Provided text ::
[XML-SIG] Re: Issues with Unicode type

Martin v. Loewis martin@v.loewis.de
26 Sep 2002 14:17:26 +0200


Eric van der Vlist <vdv@dyomedea.com> writes:

> OTH, working on implementations of standards (or recs) without aiming
> for complete conformance is something which I consider as dangerous and
> I am reaching a point where Python doesn't look as a adequate plateform
> to implement W3C XML Schema datatypes (and hardly an adequate platform
> to implement Relax NG) because of the lack of support of non BMP code
> points.

Please understand that Python is free software. So if it does not fit
your needs, you can:
a) adjust your needs, or
b) adjust Python, or
c) not use Python.

It is only for non-free software where b) is no option.

> The two issues which I am currently aware of are the length of the
> strings which can be solved by implementing an application level length
> algorithm and, more serious, the support of the regular expressions
> required for the "pattern" facet for which I don't see how we could rely
> on the Python regexp features which are buggy when compiled as ucs4 and
> will not produce the expected result when compiled as ucs2.

Extracted information ::

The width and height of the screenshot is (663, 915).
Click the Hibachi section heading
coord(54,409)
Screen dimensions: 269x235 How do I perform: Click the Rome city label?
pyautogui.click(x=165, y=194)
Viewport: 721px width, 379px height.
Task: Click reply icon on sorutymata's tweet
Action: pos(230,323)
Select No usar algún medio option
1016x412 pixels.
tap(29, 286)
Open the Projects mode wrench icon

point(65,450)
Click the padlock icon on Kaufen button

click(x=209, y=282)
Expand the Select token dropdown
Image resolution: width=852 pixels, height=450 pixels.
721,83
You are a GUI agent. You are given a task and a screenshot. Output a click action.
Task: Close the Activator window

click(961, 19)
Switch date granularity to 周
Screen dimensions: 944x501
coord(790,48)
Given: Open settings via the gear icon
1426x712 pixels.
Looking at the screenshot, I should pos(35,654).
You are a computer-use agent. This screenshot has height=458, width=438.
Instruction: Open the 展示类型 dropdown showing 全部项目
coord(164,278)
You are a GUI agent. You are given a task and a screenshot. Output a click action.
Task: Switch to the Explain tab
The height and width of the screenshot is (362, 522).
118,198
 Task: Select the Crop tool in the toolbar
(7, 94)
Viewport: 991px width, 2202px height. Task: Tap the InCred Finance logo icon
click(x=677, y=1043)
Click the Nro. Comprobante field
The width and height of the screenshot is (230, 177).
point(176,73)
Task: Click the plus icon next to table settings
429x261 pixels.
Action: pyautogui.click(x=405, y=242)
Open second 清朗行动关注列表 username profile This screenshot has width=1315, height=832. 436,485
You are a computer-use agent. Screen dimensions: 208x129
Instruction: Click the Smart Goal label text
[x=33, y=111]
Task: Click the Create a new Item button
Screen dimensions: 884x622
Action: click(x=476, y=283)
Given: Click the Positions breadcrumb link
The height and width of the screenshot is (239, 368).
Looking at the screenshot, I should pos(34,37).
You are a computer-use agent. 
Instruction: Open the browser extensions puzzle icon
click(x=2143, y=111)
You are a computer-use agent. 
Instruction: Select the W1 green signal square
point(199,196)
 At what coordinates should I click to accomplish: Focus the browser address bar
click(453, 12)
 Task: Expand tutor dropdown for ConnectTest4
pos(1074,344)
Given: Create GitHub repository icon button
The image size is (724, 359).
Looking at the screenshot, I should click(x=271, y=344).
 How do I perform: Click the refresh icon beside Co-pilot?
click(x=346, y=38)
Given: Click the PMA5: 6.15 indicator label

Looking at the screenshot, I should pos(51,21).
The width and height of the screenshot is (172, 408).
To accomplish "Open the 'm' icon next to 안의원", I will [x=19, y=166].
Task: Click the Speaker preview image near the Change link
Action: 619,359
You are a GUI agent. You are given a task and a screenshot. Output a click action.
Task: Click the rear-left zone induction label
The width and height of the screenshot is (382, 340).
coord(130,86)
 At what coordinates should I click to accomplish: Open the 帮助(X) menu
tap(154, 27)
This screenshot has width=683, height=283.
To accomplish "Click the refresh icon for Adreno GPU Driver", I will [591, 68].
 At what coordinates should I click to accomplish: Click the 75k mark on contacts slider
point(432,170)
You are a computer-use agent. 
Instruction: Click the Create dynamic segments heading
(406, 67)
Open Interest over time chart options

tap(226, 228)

The tasks ::
[A] The XML-SIG message gives the choices open to someone whose needs Python does not fit. List them all.
[B] From the XML-SIG message, give back word for word the part that opens with the words containing "Please understand that" and closes with "not use Python.".
[C] Summarize the XML-SIG message in two sentences.

Solutions to the problems ::
[A]
- adjust your needs
- adjust Python
- not use Python

[B]
Please understand that Python is free software. So if it does not fit
your needs, you can:
a) adjust your needs, or
b) adjust Python, or
c) not use Python.

[C] Eric van der Vlist worries that Python's lack of support for non-BMP code points makes it an inadequate platform for W3C XML Schema datatypes, and Martin v. Loewis replies that Python is free software, so a user whose needs it does not fit can adjust those needs, adjust Python, or not use Python. Van der Vlist names the issues he is aware of: string length, which an application-level length algorithm can solve, and the regular expressions required for the "pattern" facet, since Python's regexp features are buggy when compiled as ucs4 and will not produce the expected result when compiled as ucs2.